Many members of the press have asked you to release the documents and the names, and you refuse. We all know you are not refusing to list the names and documents because you are protecting children. We all know you can redact the names of the children from the documents. What is vital is that you help to make those names of child sex offenders transparent, because Bishop Niederauer of San Francisco, and Cardinal Levada, certainly are not being transparent.
DA Hallinan says that you CAN release the documents. And you know that you can. Nobody is being fooled.
Piscitelli also asks Harris if she is more beholden to the archbishop of San Francisco and conspiring with him in covering up the crimes of priests who "molested, raped, and violated" children than she is committed to the protection of San Francisco youth.
In a 2010 SF Weekly essay, journalist Matt Smith states:
It's worth recalling that Harris was recently lambasted by a judge for hiding the extent of an evidence-handling scandal at the San Francisco Police Department crime lab, and for ignoring her constitutional obligation to turn over to defense attorneys the criminal histories of police testifying at trial.

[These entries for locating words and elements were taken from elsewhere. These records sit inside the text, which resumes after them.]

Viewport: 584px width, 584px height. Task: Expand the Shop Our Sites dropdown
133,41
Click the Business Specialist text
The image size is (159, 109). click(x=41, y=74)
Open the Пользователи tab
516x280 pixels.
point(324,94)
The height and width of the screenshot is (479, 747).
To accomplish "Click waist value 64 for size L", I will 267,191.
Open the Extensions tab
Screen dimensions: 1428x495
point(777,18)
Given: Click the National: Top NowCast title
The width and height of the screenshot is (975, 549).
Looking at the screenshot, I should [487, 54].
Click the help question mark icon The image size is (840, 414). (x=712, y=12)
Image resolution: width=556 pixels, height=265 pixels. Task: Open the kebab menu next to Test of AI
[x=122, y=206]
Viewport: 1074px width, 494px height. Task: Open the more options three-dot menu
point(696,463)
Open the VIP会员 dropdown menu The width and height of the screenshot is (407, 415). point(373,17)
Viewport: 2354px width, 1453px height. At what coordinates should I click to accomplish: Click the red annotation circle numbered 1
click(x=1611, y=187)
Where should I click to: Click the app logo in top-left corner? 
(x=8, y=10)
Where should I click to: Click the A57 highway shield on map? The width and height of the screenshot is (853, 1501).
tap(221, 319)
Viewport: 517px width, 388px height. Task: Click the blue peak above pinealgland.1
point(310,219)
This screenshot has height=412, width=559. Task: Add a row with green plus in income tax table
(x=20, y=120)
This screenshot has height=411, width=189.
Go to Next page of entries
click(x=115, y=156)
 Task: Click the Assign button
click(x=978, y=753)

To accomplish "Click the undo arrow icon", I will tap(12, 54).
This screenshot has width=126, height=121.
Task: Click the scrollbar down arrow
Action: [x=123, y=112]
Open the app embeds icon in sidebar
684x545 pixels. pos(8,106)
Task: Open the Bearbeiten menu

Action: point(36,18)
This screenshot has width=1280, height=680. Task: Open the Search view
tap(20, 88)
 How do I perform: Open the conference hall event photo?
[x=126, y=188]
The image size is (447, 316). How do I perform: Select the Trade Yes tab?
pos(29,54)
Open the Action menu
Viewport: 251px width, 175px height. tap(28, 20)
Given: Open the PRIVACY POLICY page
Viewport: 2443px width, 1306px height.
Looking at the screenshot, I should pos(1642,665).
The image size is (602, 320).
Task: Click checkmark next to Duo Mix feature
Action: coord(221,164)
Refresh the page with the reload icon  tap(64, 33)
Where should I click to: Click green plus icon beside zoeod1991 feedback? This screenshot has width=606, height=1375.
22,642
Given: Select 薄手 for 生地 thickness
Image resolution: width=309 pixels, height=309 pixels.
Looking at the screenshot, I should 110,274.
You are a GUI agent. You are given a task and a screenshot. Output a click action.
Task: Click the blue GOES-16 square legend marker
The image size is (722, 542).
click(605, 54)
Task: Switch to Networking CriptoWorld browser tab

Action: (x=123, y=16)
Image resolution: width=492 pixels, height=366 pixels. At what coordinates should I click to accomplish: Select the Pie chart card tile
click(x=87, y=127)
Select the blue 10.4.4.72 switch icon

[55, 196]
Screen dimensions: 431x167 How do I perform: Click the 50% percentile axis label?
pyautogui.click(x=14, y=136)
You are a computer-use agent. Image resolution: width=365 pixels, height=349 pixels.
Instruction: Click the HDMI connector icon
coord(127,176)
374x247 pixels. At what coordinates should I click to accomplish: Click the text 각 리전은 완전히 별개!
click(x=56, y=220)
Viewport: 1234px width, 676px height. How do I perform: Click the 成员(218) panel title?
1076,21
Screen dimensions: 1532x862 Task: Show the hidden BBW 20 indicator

Did Harris merely misinterpret the law? Or does she have a penchant for secrecy?
On April 21, just as controversy was heating up over the Vatican's role in the global sex abuse scandal, Harris' deputy, Paul Henderson, responded to my request by stating that Harris' investigative files were not subject to California's government transparency laws; her office essentially enjoys a blanket secrecy privilege.
I sent Henderson's arguments to California Newspaper Publishers Association legal counsel Jim Ewert. "That's flatly untrue," he said. The District Attorney's office "can release them if they want to. But they have decided not to."
The Canada Free Press reported in September that Harris' anti-Catholic and pro-abortion politics extends to retaliating against groups attempting to expose Planned Parenthood's sale of aborted children:
As California Attorney General Kamala Harris ordered a raid on the home of David Daledin [sic], who in 2015 exposed Planned Parenthood officials openly discussing buying and selling the body parts and organs from aborted babies for research. ... Rather than opening an investigation into Planned Parenthood for trafficking in human body parts, California's then-Attorney General Kamala Harris, a Democrat, filed charges against the undercover investigators, David Daleiden and Sandra Merritt of the Center for Medical Progress. Harris ordered Daleiden's home to be raided, and using 11 agents, confiscated video research and evidence, in an attempt to prevent millions of people from seeing what actually goes on inside Planned Parenthood.